To Build and Deploy

The end goal of every software development project should be to build it and deploy it. Not every language has a ‘build’ step but in that case I consider running your tests to be part of the build. If you don’t build it you can’t deploy it and if you don’t deploy it what’s the point?Educational projects are the exception here since they may not be intended to go to production.

In light of that I prefer to have an automated process do as much as possible for me. Preferrably not on my own machine. So that I am not interrupted during my regular work flow and I can trust the process is done consistently and timely. You can read most of that in two words “Be lazy”.

If you don’t have an automated build and an automated deployment process you are really missing out on some great productivity gains. As well as a big boost of confidence in your work. Depending on your business environment you may need to have a central automated build and deployment process for legal auditing and regulation requirements.

####Here are a few things you have to deal with when you don’t have a central automated build.

  • No guarantee the artifacts were produced from the code as in source control 1. Since you could make changes locally before building and forget to commit those changes.
  • Build and test 2 problems take much longer to discover. Since you only build when you feel like it. How many times have you forgotton to add a file properly?
  • Where is the latest build? Oh Joe did it and it’s on the NAS, or wait Bob did it and I think he put it on the NAS but he was heading home so not sure. Nevermind I’ll do it right now for you…awww man build errors great, just great.
  • What version of the source code did this build come from? This is very important in defect tracking and audits.
  • Lack of consistent build environment. You have one version of the build and test tools. Other team members may have a different version of the build and test tools. Now the build is inconsistent and may break for difficult to track reasons.

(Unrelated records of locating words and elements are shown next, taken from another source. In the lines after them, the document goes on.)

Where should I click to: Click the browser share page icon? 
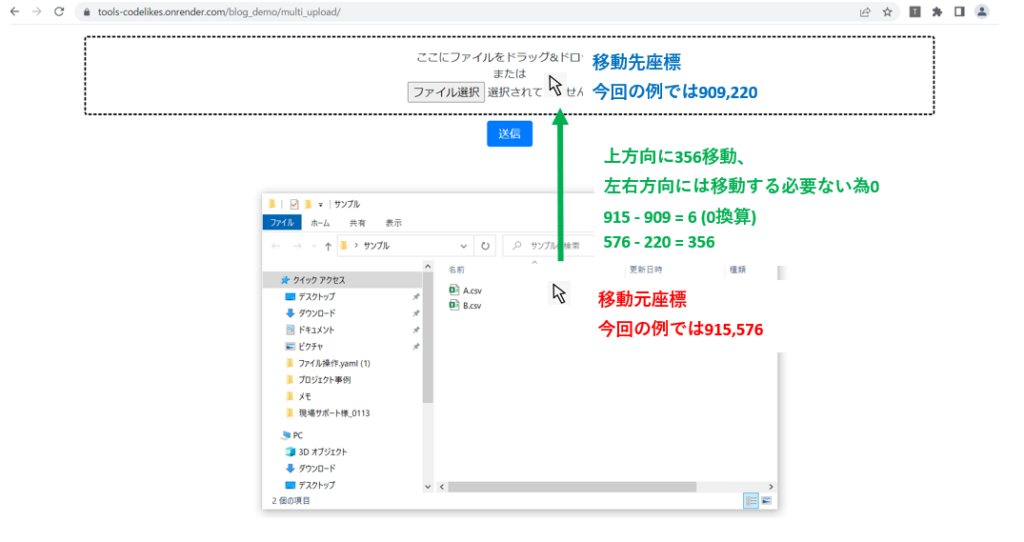pyautogui.click(x=864, y=12)
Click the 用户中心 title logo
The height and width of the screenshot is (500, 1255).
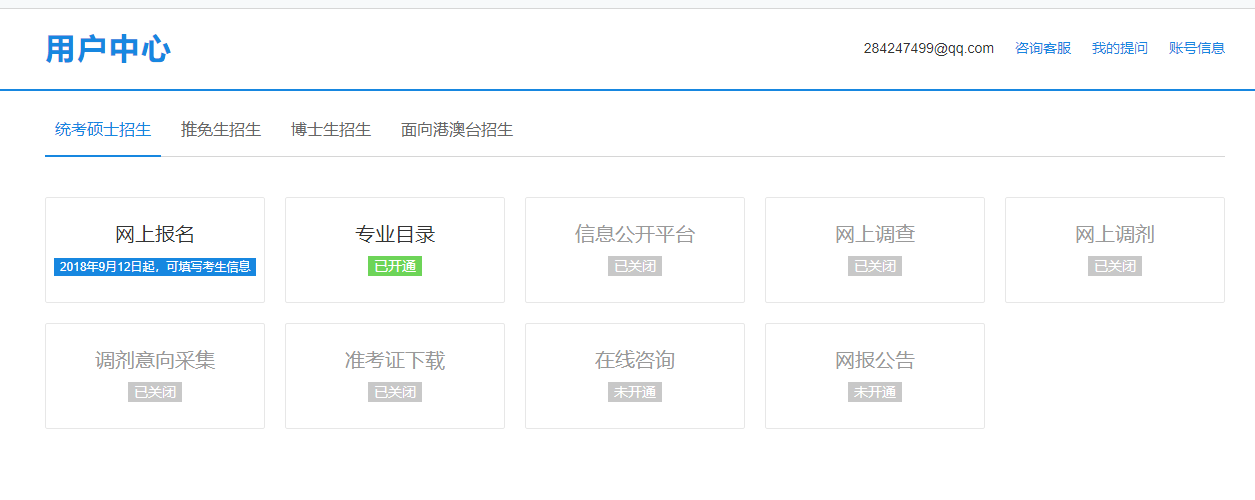tap(108, 49)
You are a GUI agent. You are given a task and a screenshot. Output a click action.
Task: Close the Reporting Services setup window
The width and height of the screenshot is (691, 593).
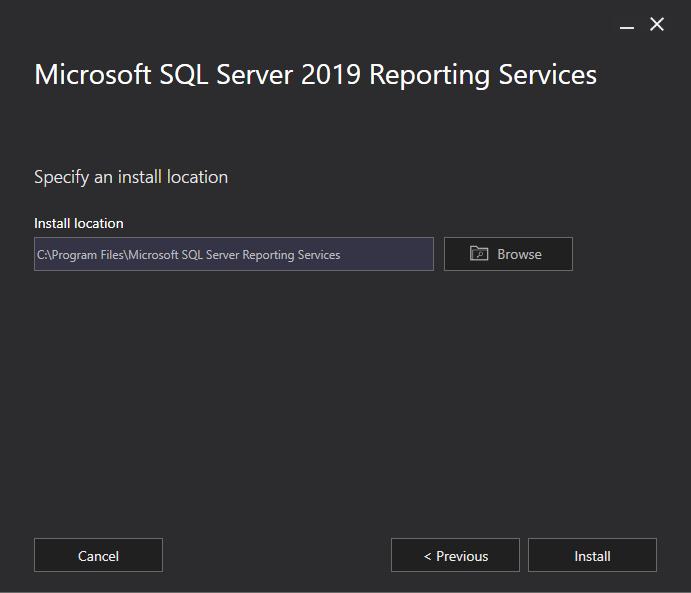[x=657, y=25]
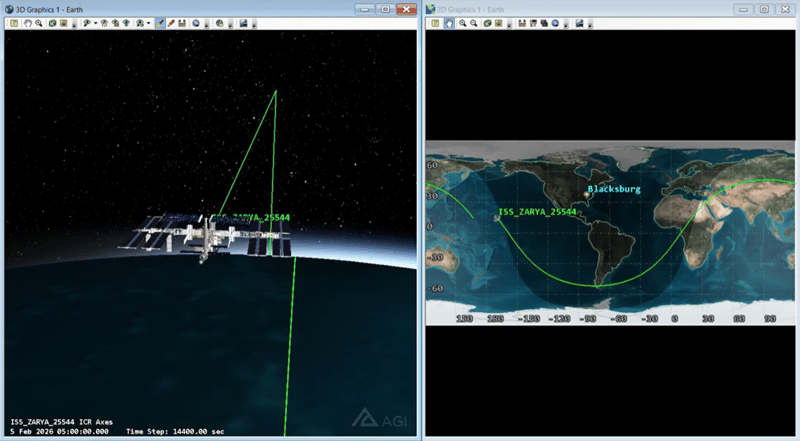The width and height of the screenshot is (800, 441).
Task: Click the 2D Graphics 1 - Earth title bar
Action: point(560,7)
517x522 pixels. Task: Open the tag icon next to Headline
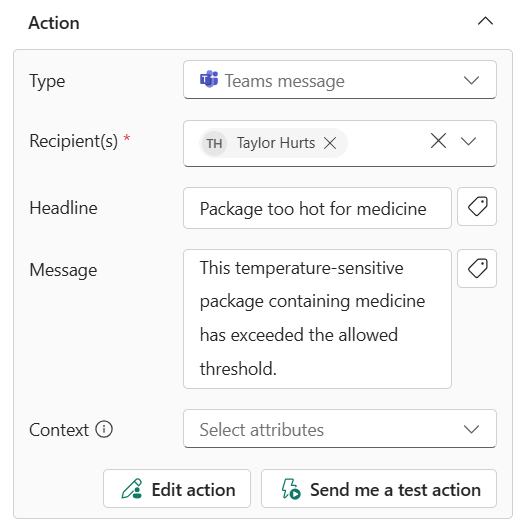click(477, 207)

Sure it’s easy to just build the solution right on your machine, you do it all the time during the development process. But so many things can go wrong because you are involved in the process. People cause all sorts of problems because we get easily distracted by just about anything.

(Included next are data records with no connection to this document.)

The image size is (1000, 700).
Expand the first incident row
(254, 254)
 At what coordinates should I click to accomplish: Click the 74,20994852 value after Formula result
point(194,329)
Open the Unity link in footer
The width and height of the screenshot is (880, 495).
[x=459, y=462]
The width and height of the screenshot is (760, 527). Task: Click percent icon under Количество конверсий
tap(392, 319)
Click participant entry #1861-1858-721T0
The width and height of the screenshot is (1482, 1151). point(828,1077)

And if you don’t have a central automated deployment.

  • No guarantee that what is deployed came from an offical set of build artifacts. Who knows what was put in production with this deployment. Yes even if scripted. Since you are deploying from your local machine you can easily introduce some oddity.
  • Modified deployment process problems take longer to discover. You may have added a deployment step while others have changed existing ones. You won’t know until all of it comes together.
  • Inconsistent deployment environment. Different versions of deployment tools.
  • Less to no visibility of recurring deployment problems.
  • Ability to audit is pretty much nil. Because of each of the other problems it would be very difficult to prove what actually happened.
  • No real way to determine if what is in production differs from what was supposed to be deployed. This could be useful if you belive production has been cracked or infected. The reason why you can’t is because there is no definitive source of what went to production.

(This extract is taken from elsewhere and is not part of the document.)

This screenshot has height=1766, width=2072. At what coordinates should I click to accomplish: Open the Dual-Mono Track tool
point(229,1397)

####When automated build and deployment is probably not needed

If your team is super small say no more than three people then setting up a central automated build and deployment process might be more work than it would be worth. Be sure to take into consideration auditing and regulatory compliance. Most applications may not need to think about that but when you do you had better think about it or it will seriously hurt later on.

####So what’s the deal?

A consistent, traceable, repeatable build and deployment process can and usually does instill more trust within your organization. This will allow you to deploy much quicker and shorten the feedback cycle so you can know when you are doing right and wrong earlier in the development process. Rob Sullivan calls this “Success feeds Success”.

You may not think it is important now but later on when that deadline is looming overhead and you need to get features out faster you would be much better off with an automated build and deployment process. It is one less thing for you to think about since it will just work for you not against you. I’ll write a few posts about different ways to have an automated build and deployment process so keep an eye out.

  1. Not using version control? Different discussion, bigger problem. go back
  2. No tests? Different discussion, bigger problem. go back
  3. Thanks to Jeff French and Alex Papadimoulis for their talks at kcdc13 that gave me the last couple of points I needed to finish this post.